The anger among writers has been building for a while now. Prakash, the eminent Hindi writer known for his short stories and novellas -- Warren Hastings’ Bull, The Walls of Delhi -- set the protest rolling when he returned his Akademi award. “He [Kalburgi] was killed and the Akademi did not even send a condolence message to his aggrieved family, let alone express concern about the violent suppression of all dissenting voices.”
In September, six young Kannada writers -- Hanumanth Haligeri, Shridevi V Aloor, T Satish Javare Gowda, Chaidanand Sali, Veeranna Madiwalar and Sangamesh Menansinakai -- had said they would return their Aralu Sahitya state awards if Kalburgi’s murder was not thoroughly investigated; they have kept their promise.
In September, too, the poet Rajesh Joshi had said independent-minded Hindi writers were being kept away from the World Hindi Conference. “The government was apprehensive they would have discussed issues like murder of Kalburgi which it does not want discussed,” he told Scroll.in. In October, he and Mangalesh Dabral return their awards in protest at the Akademi’s continued inaction.
The growing list of authors protesting in one form or another also includes: Aman Sethi, Ashok Vajpeyi, N Shivdas, Shashi Deshpande, Sarah Joseph, Rahman Abbas, K Parakkadavu, Ajmer Aulakh, Atamjit, Gurbachan Bhullar, Waryam Sandhu and Ghulam Nabi Khayal.
Sahgal spoke up on October 6, calling this the unmaking of India: “The prime minister remains silent about this reign of terror. We must assume he dare not alienate evil-doers who support his ideology.”
Just a few days later, Satchidanandan submitted his resignation to the Akademi. “I am sorry to find that you think this is a ‘political issue’; to writers like me, this is an issue of our basic freedom to live, think and write. Annihilation should never be allowed to replace argument, the very essence of democracy.”

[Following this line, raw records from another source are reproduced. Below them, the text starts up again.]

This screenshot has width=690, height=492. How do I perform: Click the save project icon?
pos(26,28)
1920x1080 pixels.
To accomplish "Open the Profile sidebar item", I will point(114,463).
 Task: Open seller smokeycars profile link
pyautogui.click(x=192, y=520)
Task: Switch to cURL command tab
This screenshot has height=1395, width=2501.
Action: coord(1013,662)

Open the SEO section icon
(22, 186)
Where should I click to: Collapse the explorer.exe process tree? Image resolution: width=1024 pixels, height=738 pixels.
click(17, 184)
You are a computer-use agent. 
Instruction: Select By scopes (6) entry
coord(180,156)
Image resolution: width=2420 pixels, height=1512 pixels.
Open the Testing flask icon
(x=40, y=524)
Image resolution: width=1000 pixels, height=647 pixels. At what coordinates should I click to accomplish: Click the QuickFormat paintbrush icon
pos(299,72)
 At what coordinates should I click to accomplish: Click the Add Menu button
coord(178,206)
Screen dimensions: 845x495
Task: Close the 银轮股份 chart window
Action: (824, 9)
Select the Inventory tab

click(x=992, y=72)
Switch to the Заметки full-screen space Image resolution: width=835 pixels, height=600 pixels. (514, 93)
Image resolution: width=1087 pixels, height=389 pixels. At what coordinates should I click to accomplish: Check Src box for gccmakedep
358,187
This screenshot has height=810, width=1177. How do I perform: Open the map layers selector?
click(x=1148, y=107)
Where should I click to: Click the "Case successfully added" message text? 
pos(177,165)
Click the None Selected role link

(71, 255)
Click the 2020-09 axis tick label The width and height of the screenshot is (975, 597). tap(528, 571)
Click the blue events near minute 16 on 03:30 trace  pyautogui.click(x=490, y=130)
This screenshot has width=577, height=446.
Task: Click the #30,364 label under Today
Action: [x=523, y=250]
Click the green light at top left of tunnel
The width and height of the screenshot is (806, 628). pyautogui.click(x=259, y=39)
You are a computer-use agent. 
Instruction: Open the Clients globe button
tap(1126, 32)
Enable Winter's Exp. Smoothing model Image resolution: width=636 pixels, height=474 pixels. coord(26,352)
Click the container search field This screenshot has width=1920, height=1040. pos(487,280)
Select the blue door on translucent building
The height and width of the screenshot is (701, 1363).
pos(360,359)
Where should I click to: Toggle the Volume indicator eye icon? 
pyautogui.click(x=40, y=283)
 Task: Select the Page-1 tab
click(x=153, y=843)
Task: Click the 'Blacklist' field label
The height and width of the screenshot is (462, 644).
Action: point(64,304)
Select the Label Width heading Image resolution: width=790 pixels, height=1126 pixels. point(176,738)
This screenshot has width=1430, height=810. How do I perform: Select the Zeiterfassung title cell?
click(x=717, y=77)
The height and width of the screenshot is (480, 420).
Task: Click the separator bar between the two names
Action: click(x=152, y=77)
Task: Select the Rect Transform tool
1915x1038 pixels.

The linguist Devy was cutting: “I fail to understand why there should be such a deafening silence at Ravindra Bhavan about what is happening to free expression in our country.” The Kannada writer and Dalit poet Aravind Malagatti resigned, believing that the Akademi should have spoken out condemning the murders of Kalburgi and the rationalist Pansare.
It would be a mistake to assume that the fears and the anger that these writers express are not shared by a wider community -- and yet in their responses, commentators from the right-wing displayed incredible ignorance. Their first line of attack -- that this was an elitist protest -- was swiftly silenced when it became clear how many states, languages and classes these writers represent.
Their second line of argument -- that these writers were obscure, unknown, irrelevant -- was revealing, because it displayed their disconnect with the India outside their small right-wing bubble. Messrs Aulakh, Bhullar, Malagatti, Prakash, Joseph, Champa, Sobti and others have large and loyal audiences. It takes blind arrogance to dismiss those links (an arrogance shared by the right wing and TV luminaries such as Suhel Seth).
The third line of attack is based on denial that India has descended into some of the worst anti-intellectual, communal, violent times. But Aulakh condemned the attacks on “progressive writers, leaders of the rational movement and the forcible saffronisation of education and culture”; Khayal returned his award in protest against the growing hatred of minorities in India.
No amount of whataboutery, references to the Emergency, or demands that protesters silence themselves can erase the list of murders, violent attacks, bans, engineered communal micro-riots that brought these writers out protesting in such an unprecedented way.
“We cannot remain voiceless,” Rahman Abbas wrote, and they are not. They speak for millions across India who are alarmed at where this country is headed.